Dat stellen VBSO en VGS in reactie op de deze week verschenen antwoorden op Kamervragen over “het artikel: Homo zijn mag wel, homo doen niet: de dubbele boodschap in religieus onderwijs”. Minister Moes en staatssecretaris Becking van Onderwijs reageren hierin op de Kamervragen die D66-Kamerlid Rooderkerk gesteld had over de uitzending van Nieuwsuur op 30 september 2025.

De Kamervragen richten zich met name op de passages uit de islamitische lesmethodes die in de uitzending naar voren kwamen, waar het ging over homoseksualiteit en over Joden, en waarin volgens het Kamerlid homofobie wordt bevorderd. Inderdaad gaat het om passages die niet zozeer de Bijbelse ethiek voor seksualiteit en relaties weerspiegelen, maar mede een relatie leggen met ziekten en daardoor onnodig grievend kunnen zijn.

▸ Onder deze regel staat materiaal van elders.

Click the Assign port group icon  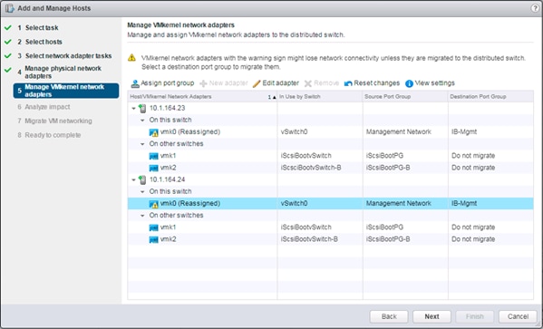[135, 83]
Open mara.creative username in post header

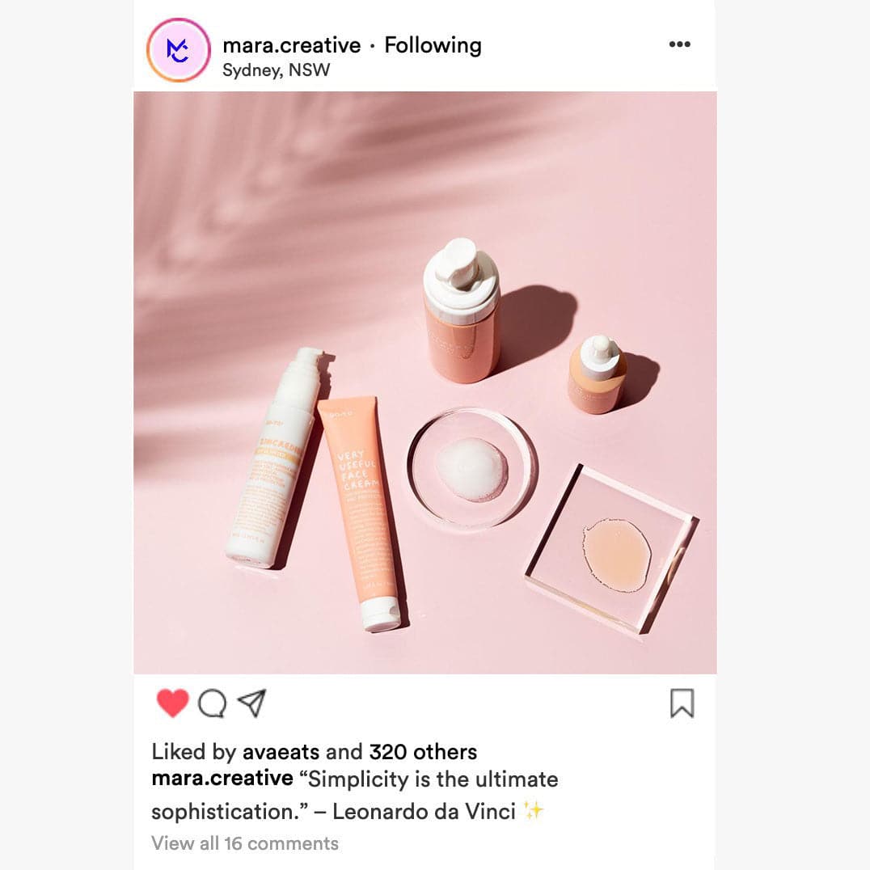(x=291, y=45)
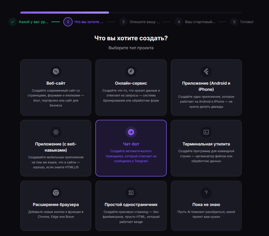Click the Flutter icon on Android/iPhone card

tap(206, 71)
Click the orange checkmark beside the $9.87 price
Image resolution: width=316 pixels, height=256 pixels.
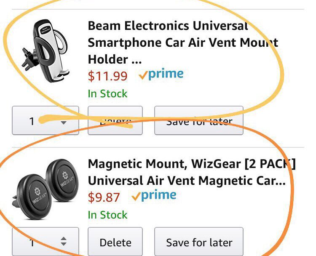tap(136, 197)
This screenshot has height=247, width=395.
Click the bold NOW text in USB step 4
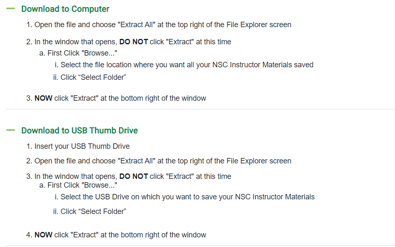tap(43, 234)
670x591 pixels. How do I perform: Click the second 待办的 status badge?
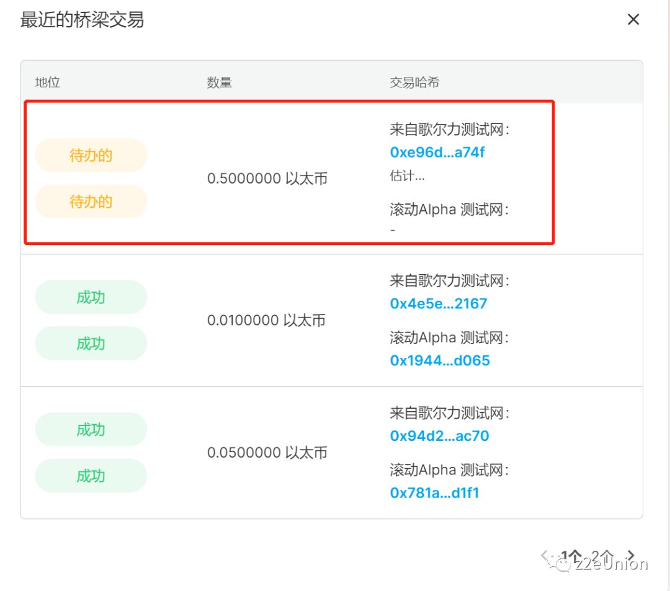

Ook de passages over Joden zijn twijfelachtig. Met name vroeg Rooderkerk hoe de Onderwijsinspectie optreedt tegen dergelijke lesmethoden, en of de kerndoelen voldoende handvatten bieden om hiertegen op te treden, en tegen homofobie in het algemeen.

Discriminatoire denkbeelden 

De antwoorden van OCW volgen de bekende uitgangspunten van onderwijsvrijheid en overheidszorg. Benoemd wordt dat de inspectie geen rechtstreeks toezicht kan houden op leermiddelen, ook gelet op artikel 23 Grondwet.  

Verder schrijven de minister en staatssecretaris: “In haar toezicht kijkt de inspectie naar de manier waarop lesmateriaal wordt gebruikt. Als de inspectie constateert dat het gebruik van het lesmateriaal in strijd is met de wet, bijvoorbeeld omdat scholen geen tegenwicht bieden aan discriminatoire denkbeelden die in het lesmateriaal naar voren komen, zal zij de school hierop aanspreken. 

Ieder signaal van onderwijs dat in strijd is met de basiswaarden van de democratische rechtsstaat neemt de inspectie uiterst serieus. De inspectie zal de signalen vanuit Nieuwsuur wegen en waar nodig onderzoek doen en vervolgstappen zetten, bijvoorbeeld in de vorm van een herstelopdracht aan de betrokken school. 

(…) Dat betekent onder meer dat het onderwijs niet mag aanzetten tot homofobie of discriminatie en het tegengaan daarvan moet bevorderen.” 

Balanceer-act 

Positief is dat OCW wijst op artikel 23 en de vrijheid van leermiddelen. Wel is het zo dat van de inspectie een ingewikkelde balanceer-act lijkt te worden gevraagd, als niet op de inhoud van de leermiddelen zelf wordt toegezien, maar wel op de inhoud van de lessen. Duidelijker zou het zijn (en meer in lijn met artikel 23 Grondwet) wanneer OCW had aangegeven dat de inhoud van leermiddelen én van lessen in beginsel niet vatbaar is voor overheidstoezicht. En dat hierop alleen een uitzondering mogelijk is wanneer die inhoud in ernstige mate neerkomt op het ondermijnen van de vreedzame pluriforme democratie, of het respectloos wegzetten van mensen, bijvoorbeeld lhbti-personen. 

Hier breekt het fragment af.